# Argh! Wishlists are practically USELESS on VM TiVo!



## warrenrb (Jul 21, 2002)

So I was telling my kids about Laurel and Hardy, and I went in and set a wishlist for 'Hardy, Oliver'.

In my ToDo list, it's going to record:
"The Fighting Kentuckian" - Thurs 31 Mar, 1:10pm - Film 4
"The Fighting Kentuckian" - Thurs 31 Mar, 1:10pm - Film 4 HD
"The Fighting Kentuckian" - Thurs 31 Mar, 2:10pm - Film 4 +1

Pretty "smart", huh? So frustrating.

On a vaguely connected note, someone from VM's 'TiVo team' called me last night to survey how I was getting on. Questions like 'Have you used the following features (Suggestions, Wishlists, etc)' and 'How would you describe TiVo to friends or family'.

When asked if I had any problems with the features she'd mentioned, I gave her quite a list! Primarily I went on about the Wishlists/Channels problem, but I felt like she wasn't especially taking it in (it's hard to explain over the phone), although she did say she was 'noting my points' I'm not sure how clear it would come across.

I was hoping it was the 'free TiVo for a year' call tbh...


----------



## Meng (Feb 27, 2011)

Did you complain about the PIN? That's by far my biggest annoyance.


----------



## Cableguy1927 (Oct 12, 2010)

How have you set your WishList to record?

If you do Actor: Hardy, Oliver, Auto -record WishList programmes and show type "New & Reruns" it should only record one instance.

If you set it to do "Everythng" it will record "EVERYTHING".

This is what I've found on my TiVo.


----------



## warrenrb (Jul 21, 2002)

Meng said:


> Did you complain about the PIN? That's by far my biggest annoyance.


Funnily enough, I didn't.

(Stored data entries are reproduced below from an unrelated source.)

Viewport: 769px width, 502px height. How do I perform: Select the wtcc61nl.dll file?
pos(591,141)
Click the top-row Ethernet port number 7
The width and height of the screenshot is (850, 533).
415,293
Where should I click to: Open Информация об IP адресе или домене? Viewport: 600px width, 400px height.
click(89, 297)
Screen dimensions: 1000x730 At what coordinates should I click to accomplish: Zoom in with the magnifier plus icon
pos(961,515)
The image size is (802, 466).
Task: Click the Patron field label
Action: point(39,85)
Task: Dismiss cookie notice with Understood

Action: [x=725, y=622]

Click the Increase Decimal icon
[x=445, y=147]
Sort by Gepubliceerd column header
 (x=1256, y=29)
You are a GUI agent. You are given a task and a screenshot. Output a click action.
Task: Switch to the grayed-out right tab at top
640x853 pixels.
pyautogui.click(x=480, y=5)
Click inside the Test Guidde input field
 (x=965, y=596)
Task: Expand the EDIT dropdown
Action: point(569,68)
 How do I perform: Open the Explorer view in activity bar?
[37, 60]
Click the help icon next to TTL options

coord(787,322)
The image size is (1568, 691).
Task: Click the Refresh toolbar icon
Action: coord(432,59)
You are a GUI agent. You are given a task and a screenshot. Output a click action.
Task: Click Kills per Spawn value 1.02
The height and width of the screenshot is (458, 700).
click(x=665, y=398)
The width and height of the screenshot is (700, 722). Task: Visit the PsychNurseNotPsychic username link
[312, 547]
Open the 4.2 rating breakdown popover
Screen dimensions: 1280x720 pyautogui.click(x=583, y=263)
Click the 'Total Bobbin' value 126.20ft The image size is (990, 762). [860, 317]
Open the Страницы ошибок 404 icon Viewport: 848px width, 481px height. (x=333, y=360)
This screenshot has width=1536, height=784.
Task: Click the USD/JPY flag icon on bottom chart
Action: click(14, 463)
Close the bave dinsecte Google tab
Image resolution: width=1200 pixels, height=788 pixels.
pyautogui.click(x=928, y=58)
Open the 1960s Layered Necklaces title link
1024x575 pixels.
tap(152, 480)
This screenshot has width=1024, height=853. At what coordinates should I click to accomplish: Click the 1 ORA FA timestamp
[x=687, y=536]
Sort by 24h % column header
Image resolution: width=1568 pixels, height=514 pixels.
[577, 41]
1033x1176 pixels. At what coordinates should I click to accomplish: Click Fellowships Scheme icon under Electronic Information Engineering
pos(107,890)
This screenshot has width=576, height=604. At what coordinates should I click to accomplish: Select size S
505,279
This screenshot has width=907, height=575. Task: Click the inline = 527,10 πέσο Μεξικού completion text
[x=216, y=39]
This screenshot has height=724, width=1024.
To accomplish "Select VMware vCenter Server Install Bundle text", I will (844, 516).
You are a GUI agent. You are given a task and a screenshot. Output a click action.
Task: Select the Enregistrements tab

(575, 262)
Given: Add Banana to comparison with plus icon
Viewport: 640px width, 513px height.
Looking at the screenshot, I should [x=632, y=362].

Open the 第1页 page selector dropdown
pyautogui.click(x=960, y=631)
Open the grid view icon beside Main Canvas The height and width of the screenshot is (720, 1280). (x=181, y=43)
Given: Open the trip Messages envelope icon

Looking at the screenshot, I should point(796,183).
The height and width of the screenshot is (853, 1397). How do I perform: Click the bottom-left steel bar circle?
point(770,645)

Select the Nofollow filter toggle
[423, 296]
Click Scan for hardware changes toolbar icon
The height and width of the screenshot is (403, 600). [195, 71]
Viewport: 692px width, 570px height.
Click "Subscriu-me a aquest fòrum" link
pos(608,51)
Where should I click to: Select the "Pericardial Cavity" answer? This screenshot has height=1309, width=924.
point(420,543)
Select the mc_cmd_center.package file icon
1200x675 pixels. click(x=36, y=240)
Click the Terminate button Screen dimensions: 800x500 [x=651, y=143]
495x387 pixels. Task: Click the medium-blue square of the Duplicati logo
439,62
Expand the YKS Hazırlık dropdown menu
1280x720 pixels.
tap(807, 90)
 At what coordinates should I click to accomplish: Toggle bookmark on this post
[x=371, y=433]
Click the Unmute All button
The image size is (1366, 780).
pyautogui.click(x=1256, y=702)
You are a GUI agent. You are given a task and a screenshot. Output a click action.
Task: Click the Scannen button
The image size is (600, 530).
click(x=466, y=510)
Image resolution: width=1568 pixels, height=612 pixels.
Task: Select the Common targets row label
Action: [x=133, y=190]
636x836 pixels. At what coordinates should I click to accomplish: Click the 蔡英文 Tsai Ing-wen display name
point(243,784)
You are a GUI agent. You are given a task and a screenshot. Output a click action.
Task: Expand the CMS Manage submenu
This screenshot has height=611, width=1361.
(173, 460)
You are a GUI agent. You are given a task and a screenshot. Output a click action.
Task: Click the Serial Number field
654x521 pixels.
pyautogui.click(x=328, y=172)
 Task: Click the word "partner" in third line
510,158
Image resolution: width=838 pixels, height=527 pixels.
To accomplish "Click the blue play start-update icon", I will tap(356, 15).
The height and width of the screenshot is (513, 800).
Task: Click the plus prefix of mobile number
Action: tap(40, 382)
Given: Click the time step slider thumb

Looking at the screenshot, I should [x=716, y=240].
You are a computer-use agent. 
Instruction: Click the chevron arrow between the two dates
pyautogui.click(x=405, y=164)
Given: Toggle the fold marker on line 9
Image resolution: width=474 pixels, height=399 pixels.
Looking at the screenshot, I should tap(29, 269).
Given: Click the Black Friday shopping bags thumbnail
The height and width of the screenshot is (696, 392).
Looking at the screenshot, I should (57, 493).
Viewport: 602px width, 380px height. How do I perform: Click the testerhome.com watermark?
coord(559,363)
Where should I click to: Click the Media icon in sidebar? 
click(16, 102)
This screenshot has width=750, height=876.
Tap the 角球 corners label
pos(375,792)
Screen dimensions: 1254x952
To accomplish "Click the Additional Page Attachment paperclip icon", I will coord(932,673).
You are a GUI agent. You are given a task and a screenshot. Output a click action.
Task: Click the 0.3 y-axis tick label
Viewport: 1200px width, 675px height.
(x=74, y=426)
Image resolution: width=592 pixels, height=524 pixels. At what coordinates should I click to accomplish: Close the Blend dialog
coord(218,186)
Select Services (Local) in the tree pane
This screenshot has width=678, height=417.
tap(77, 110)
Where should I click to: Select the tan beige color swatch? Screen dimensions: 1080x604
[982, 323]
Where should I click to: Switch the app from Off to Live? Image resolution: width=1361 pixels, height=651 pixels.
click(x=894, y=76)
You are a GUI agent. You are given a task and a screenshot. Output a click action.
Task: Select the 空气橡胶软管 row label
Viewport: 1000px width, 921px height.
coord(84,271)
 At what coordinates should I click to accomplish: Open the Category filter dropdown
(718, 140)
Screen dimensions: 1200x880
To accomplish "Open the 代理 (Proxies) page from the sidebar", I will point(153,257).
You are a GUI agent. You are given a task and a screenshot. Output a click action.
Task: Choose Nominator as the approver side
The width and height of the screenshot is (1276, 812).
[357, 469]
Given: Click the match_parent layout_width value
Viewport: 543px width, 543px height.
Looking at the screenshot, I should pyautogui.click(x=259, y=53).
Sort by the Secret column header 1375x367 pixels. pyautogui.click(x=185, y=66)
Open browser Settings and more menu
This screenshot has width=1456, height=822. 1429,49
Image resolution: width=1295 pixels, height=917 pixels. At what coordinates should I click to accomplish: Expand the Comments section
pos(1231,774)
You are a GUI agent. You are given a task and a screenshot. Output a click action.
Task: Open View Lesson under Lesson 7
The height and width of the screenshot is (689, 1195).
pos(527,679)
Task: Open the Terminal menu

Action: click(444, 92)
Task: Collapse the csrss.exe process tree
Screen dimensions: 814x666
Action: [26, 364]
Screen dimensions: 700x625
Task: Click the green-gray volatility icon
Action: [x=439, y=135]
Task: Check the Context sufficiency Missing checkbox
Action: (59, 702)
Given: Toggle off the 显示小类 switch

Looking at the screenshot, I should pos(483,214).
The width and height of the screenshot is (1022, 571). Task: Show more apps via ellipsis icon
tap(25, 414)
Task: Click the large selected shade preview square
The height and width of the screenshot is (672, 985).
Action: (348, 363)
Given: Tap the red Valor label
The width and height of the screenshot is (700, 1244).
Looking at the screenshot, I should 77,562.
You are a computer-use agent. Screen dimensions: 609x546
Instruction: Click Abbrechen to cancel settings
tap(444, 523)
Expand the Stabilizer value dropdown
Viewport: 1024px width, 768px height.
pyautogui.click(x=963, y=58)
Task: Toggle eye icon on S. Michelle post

It really doesn't bother me that much (plus I have young children, so I'm actually fairly happy about it stopping them viewing the wrong things).

I can see why you would want to be able to turn it off if you didn't have kids though. It definitely should be optional.


----------



## warrenrb (Jul 21, 2002)

Cableguy1927 said:


> How have you set your WishList to record?
> 
> If you do Actor: Hardy, Oliver, Auto -record WishList programmes and show type "New & Reruns" it should only record one instance.
> 
> ...


I'll have to check - whatever the default option was (I did it fairly quickly).


----------



## warrenrb (Jul 21, 2002)

You are right Cableguy! I was set to 'everything'. Thanks for that.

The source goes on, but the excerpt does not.